Exercise materials:
******
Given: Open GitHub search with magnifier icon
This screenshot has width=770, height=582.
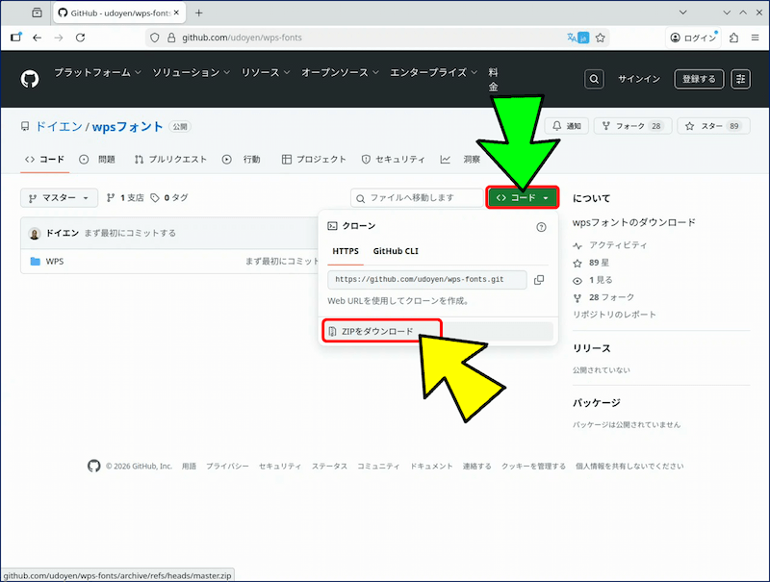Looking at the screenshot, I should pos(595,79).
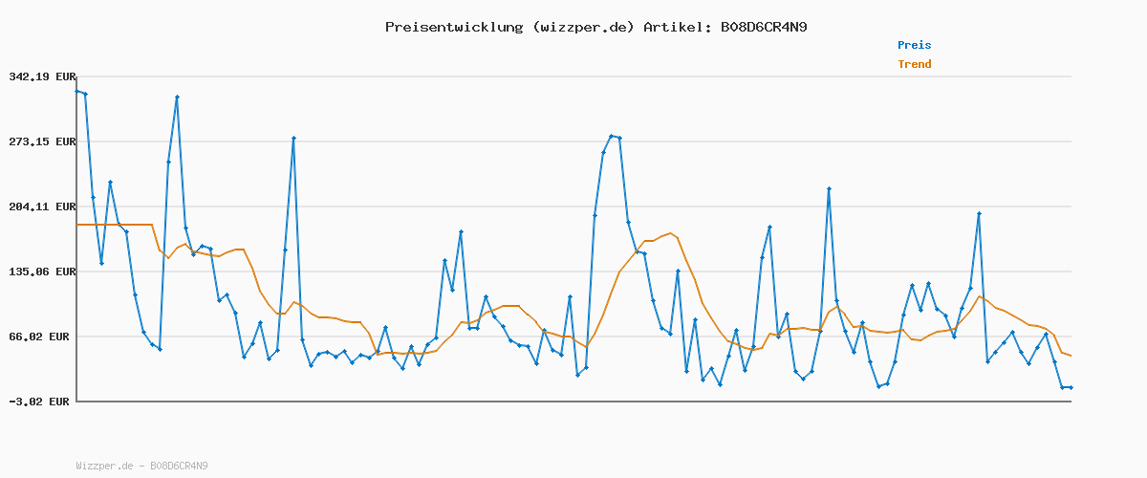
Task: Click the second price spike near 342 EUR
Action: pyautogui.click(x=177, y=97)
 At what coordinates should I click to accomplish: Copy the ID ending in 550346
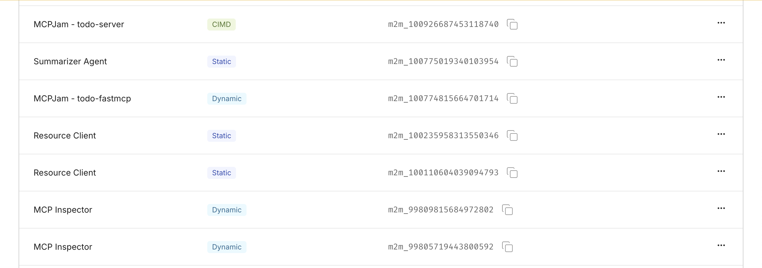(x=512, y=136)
******
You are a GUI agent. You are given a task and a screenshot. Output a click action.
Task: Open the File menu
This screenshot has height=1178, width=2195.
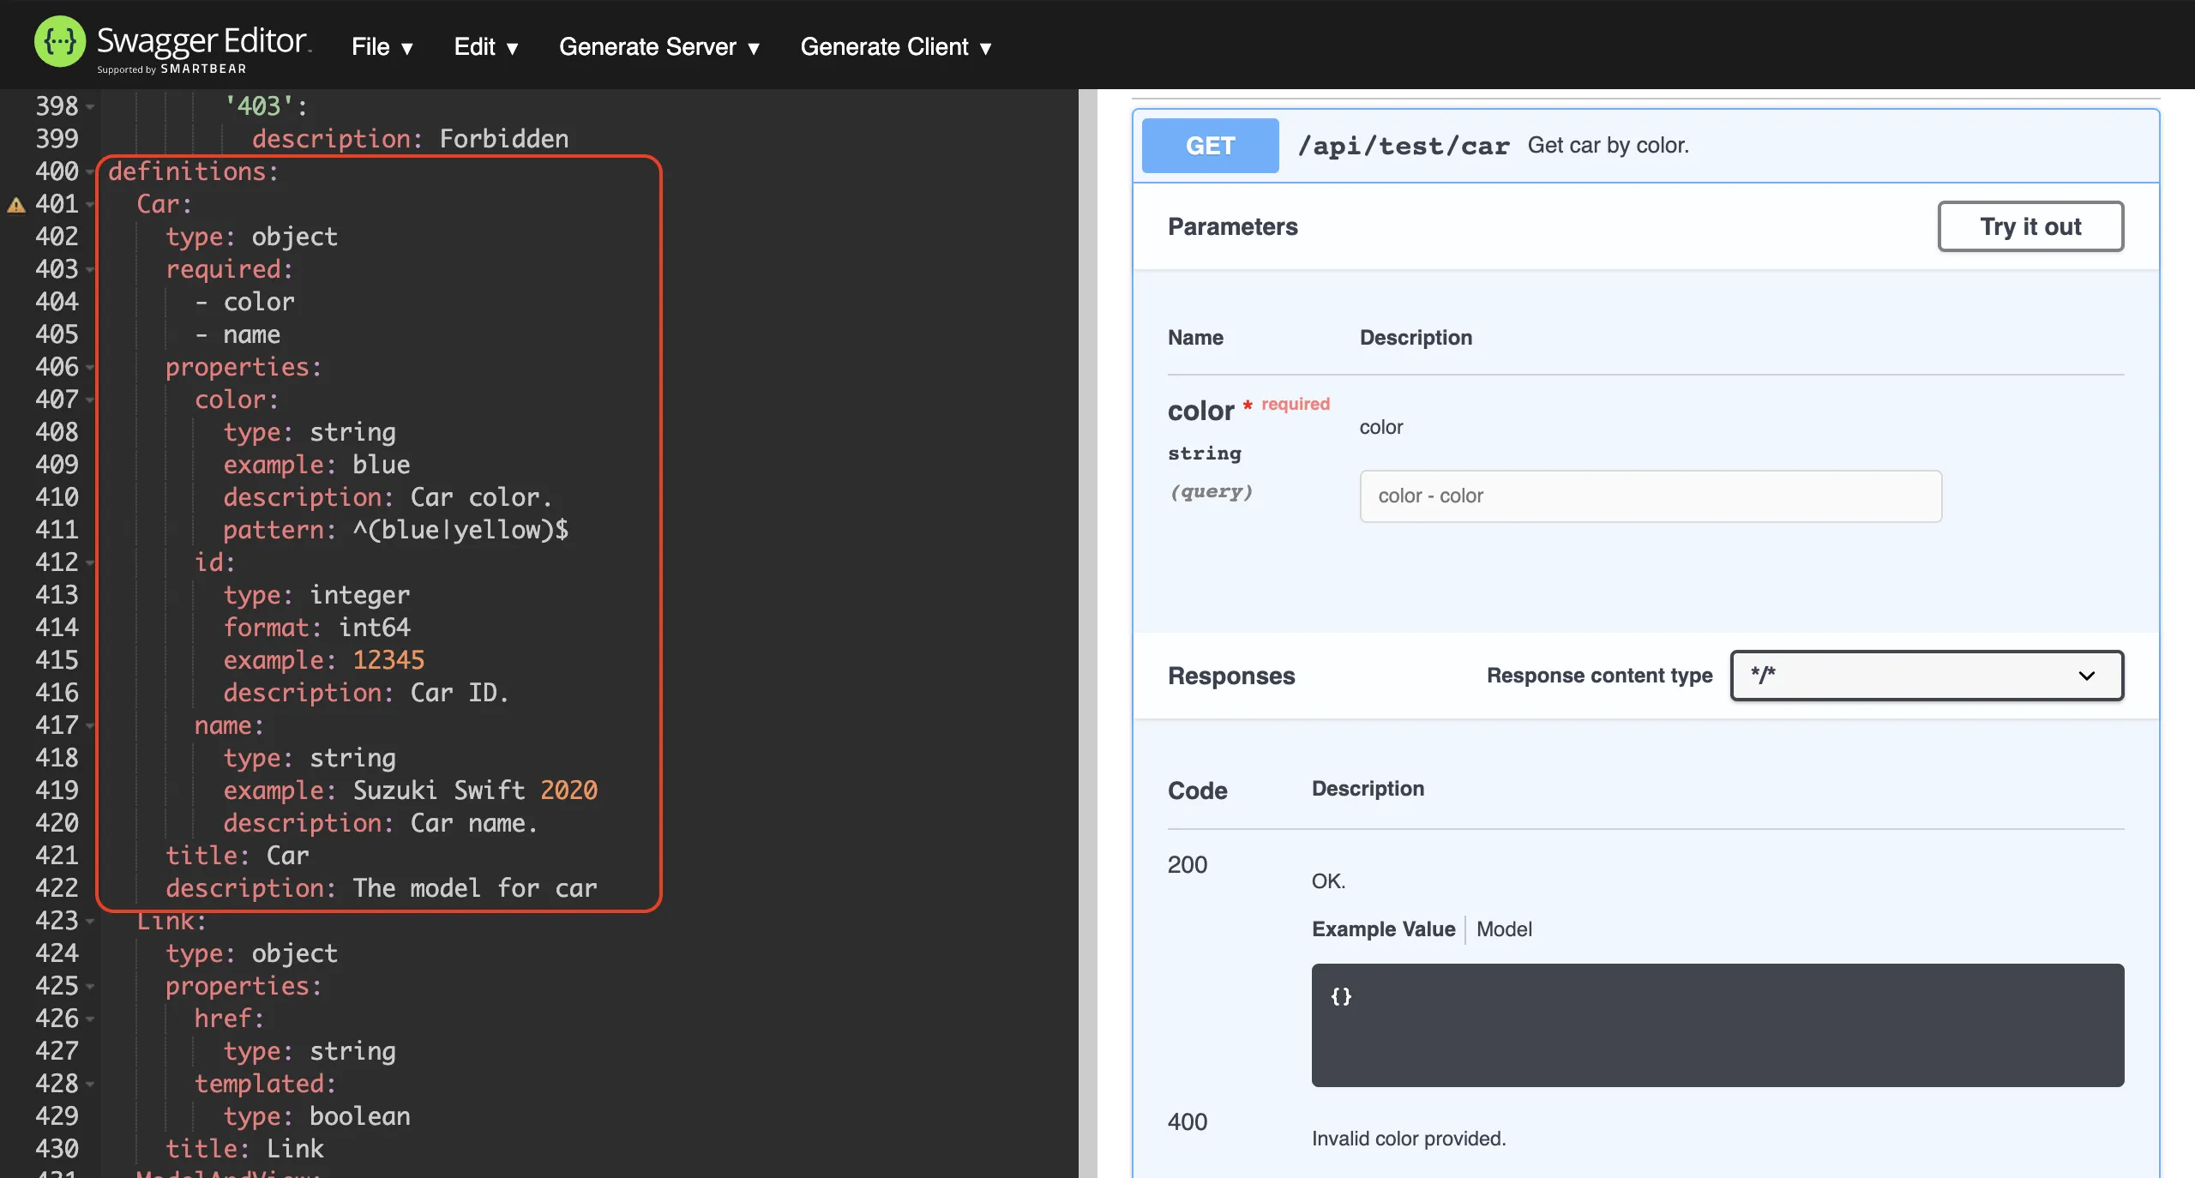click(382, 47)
******
What you need to do: Check each line of the entries for the string "Open". Copy the lines that have it.

Response to this exercise:
Given: Open GitHub search with magnifier icon
Task: Open the File menu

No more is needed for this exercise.